SOURCE RECORDS:
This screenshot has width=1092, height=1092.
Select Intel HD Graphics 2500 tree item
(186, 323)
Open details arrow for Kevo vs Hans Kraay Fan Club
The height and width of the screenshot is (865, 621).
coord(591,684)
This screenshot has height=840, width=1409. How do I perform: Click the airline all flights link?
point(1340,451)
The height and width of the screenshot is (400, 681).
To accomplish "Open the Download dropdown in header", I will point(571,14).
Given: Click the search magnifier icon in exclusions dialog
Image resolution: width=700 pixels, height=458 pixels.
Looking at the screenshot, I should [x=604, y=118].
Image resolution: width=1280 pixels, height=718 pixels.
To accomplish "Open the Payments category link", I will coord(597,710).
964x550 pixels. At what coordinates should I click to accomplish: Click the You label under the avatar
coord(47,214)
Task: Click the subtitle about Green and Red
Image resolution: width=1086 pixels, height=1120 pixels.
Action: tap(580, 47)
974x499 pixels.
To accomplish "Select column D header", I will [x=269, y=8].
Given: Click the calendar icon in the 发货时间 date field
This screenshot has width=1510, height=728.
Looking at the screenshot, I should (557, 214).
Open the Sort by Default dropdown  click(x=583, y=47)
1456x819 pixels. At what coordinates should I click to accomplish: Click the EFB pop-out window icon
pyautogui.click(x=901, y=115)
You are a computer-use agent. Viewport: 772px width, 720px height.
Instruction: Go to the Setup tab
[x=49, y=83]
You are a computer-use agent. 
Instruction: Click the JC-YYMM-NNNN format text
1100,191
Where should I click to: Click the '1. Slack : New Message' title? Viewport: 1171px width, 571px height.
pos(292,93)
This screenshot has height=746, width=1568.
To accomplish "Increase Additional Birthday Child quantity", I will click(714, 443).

PROBLEM DESCRIPTION: Reproduce the records starting at the line containing "You are a computer-use agent. Viewport: 772px" and ending at the last line of the records, substituting "Command" for "Instruction" and leaving everything else unchanged.

SOLUTION:
You are a computer-use agent. Viewport: 772px width, 720px height.
Command: Go to the Setup tab
[x=49, y=83]
You are a computer-use agent. 
Command: Click the JC-YYMM-NNNN format text
1100,191
Where should I click to: Click the '1. Slack : New Message' title? Viewport: 1171px width, 571px height.
pos(292,93)
This screenshot has height=746, width=1568.
To accomplish "Increase Additional Birthday Child quantity", I will click(714, 443).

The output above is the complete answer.